Sanderson is also the innovator behind the Mannahatta Project, an exercise in ecological archaeology that reconstructed a map of Manhattan Island as it was in 1609 - the year Europeans first settled, four hundred years before the project was completed in 2009. Sanderson’s latest project, Mannahatta 2409, brings long-term inclusive planning to the challenge of predicting how Manhattan could look in the future, based on user-created visions. At the same time, it merges the interests of the people living inside the urban boundary and the natural systems surrounding it.
The Mannahatta Project map of 1609 shows a lost world of hills, waterways, and small Lenape settlements - replaced today with buildings, storm drains, and landfill. Mannahatta 2409’s map shows a dramatically changed island of Manhattan from the one we know today, based on projections of inundation zones in 2020, 2050, and 2080. The filled areas and waterways have been largely reclaimed by the sea and the boundaries of the island have been restored to roughly the same place as in 1609.

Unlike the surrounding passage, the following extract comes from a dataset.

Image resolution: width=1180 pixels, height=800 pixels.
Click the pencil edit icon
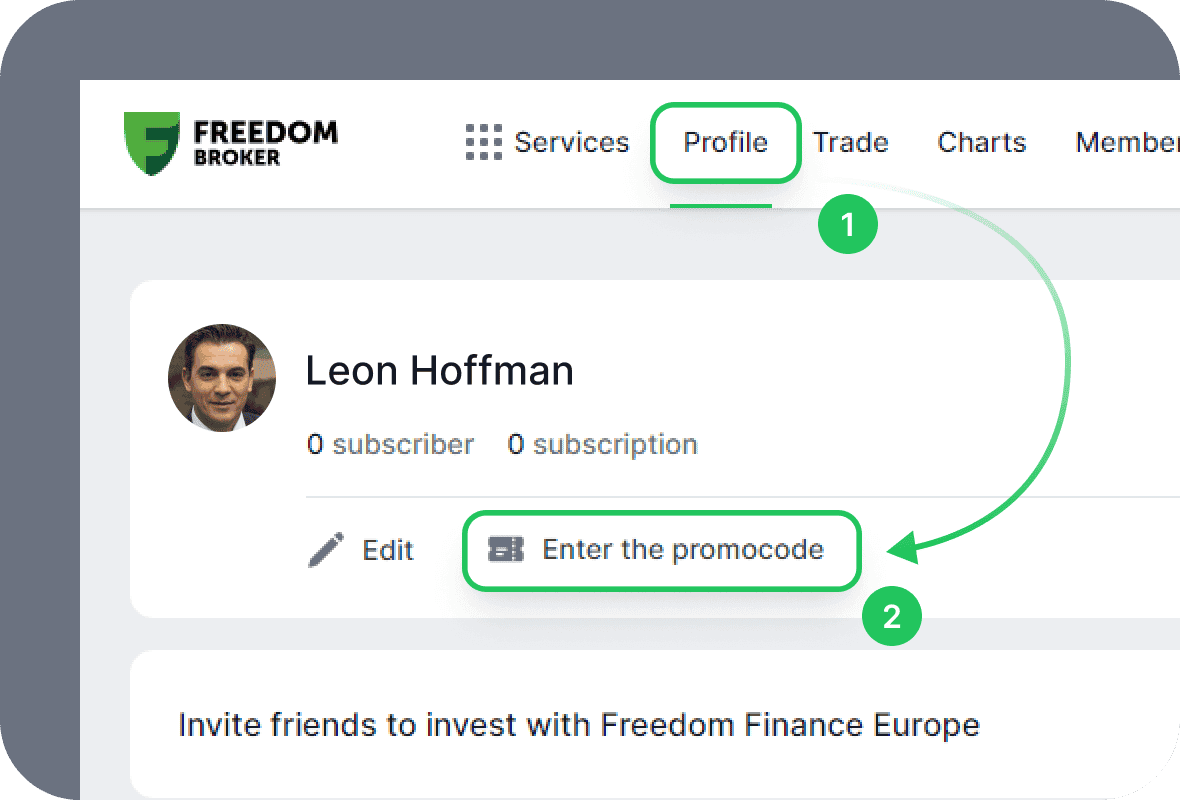coord(326,550)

The website lets you see an overlay of the existing land uses in the city, and modify them based on options from a toolbox. You can add a streetcar system, for example, or extend a subway line, or ban automobiles, or eliminate buildings entirely, or add green roofs. It then gives you a series of outputs, measuring the impact of your actions on metrics such as Carbon Footprint, Population, or Stormwater Runoff.
Results are compared to 2010, to the “business as usual” scenario for your chosen vision year, and to 1609, when Manhattan was virgin forest and estuaries. You have control of the city “ecosystem,” along with the lifestyle of your inhabitants (my favorite lifestyle option was “Eco Hipster,” which more or less describes my anti-corporate, bike-to-work, make-my-own-pickles ethos). The results can be run through a variety of different climate and population scenarios.
This collaborative planning technology will encourage citizens to take issues of climate change and population growth more seriously, and, much like the New York Times “Budget Puzzle,” which invited users to solve the budget deficit, will engage people in a realistic planning exercise. The solutions that citizens come up with through Manhattan 2409 will never be pasted into the city’s master plan, but getting citizens to seriously consider tradeoffs and options will give policymakers more latitude in proposing the sorts of broad, technically challenging solutions that will be necessary to address the challenges of the future.
Tile image courtesy of NASA.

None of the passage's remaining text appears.